• Exercise
Reproduce the stretch of the patch from "From 66fabc464da28809648c3187fee3a4e5e1c35c36 Mon" through "workflow runner (#4)", swapping "workflow runner" for "job runner".

• Provided text
------------------------------------------------------------------------

From 66fabc464da28809648c3187fee3a4e5e1c35c36 Mon Sep 17 00:00:00 2001
From: Ian Cooke <ircwaves@users.noreply.github.com>
Date: Tue, 1 Aug 2023 16:10:45 -0400
Subject: [PATCH] Add initial workflow runner (#4)

* add function to run a workflow, and retrieve output (or error)

* use subprocess, as os.exec replaces existing

also, ditch separate workflow module

* use Deployment.run_workflow method from cli

* w/o profile, use default cache

* only update AWS_PROFILE if set

* wire in force_rerun

* use "is_flag" click syntax

* leave "force_rerun" to the library

* slashes are special, only add dash and time in microseconds

* revert to nanoseconds for force-rerun timestamp

* use backoff lib to add exponential backoff/retry to
statedb get

* add import

* add accessor to exception

* use predicate backoff since exception
doesn't seem to be raised during failed
state db get

* expand comment on boto session hacking

* Update src/cirrus/plugins/management/deployment.py

* bump up the polling timeout

* updates per PR feedback

- poll_interval is user configurable
- run_workflow command uses stdin instead of files
- Deployment.exec changes reverted, and Deployment.call method added
- stale doc strings updated

* remove non-standard 'force_rerun' parameter

one should use 'replace' instead of this parameter

* add functions to invoke deployment lambdas

* lint: black and isort

* update CHANGELOG.md

* handle 50 lambda limit

---------

Co-authored-by: Arthur Elmes <aelmes@element84.com>
---
 CHANGELOG.md                                  |   7 ++
 requirements.txt                              |   3 +-
 .../plugins/management/commands/manage.py     |  76 +++++++++++-
 src/cirrus/plugins/management/deployment.py   | 108 +++++++++++++++++-
 src/cirrus/plugins/management/utils/boto3.py  |  12 +-
 5 files changed, 198 insertions(+), 8 deletions(-)

------------------------------------------------------------------------

• Provided material
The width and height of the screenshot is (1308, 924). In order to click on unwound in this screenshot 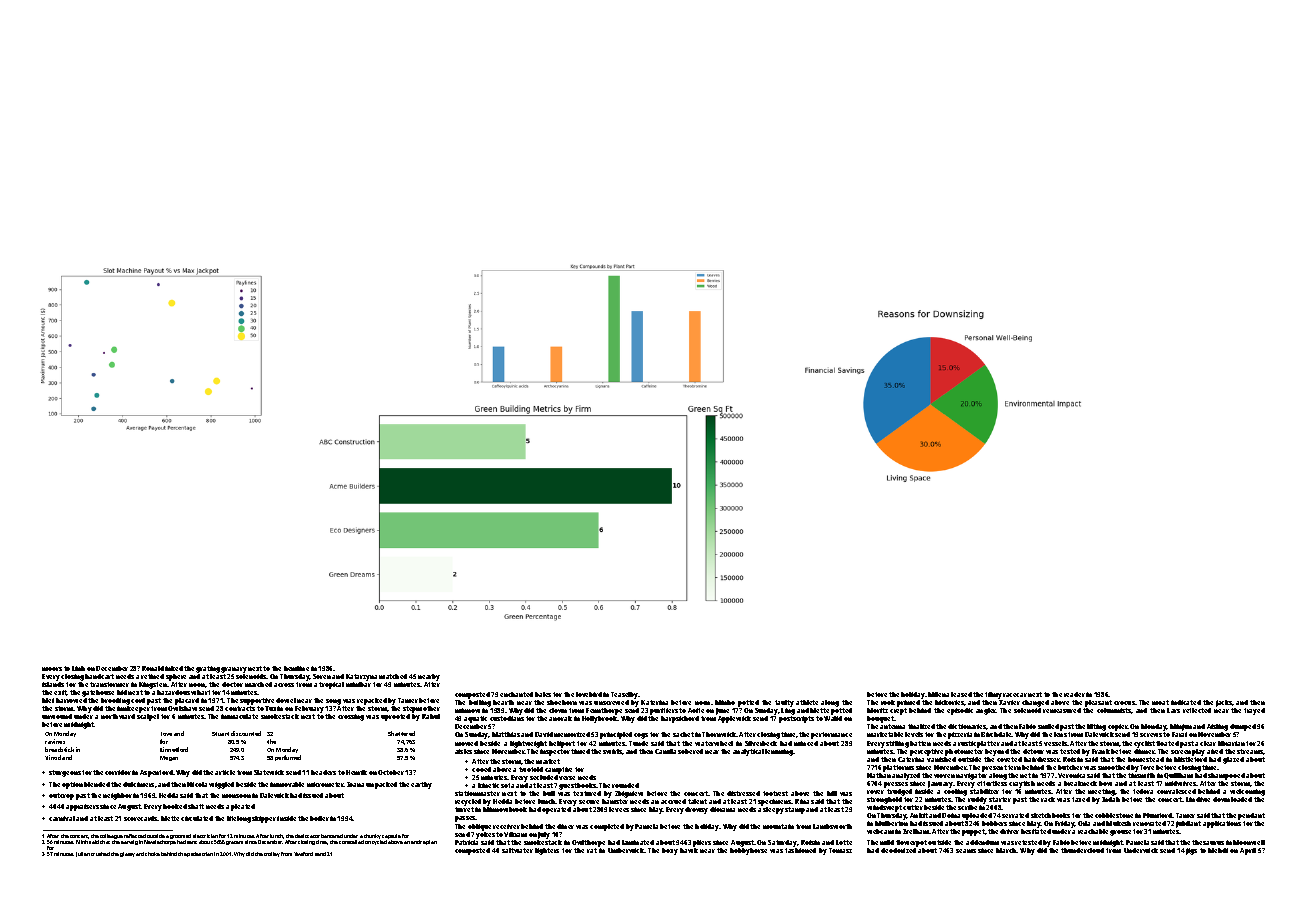, I will do `click(57, 716)`.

------------------------------------------------------------------------

• Written response
From 66fabc464da28809648c3187fee3a4e5e1c35c36 Mon Sep 17 00:00:00 2001
From: Ian Cooke <ircwaves@users.noreply.github.com>
Date: Tue, 1 Aug 2023 16:10:45 -0400
Subject: [PATCH] Add initial job runner (#4)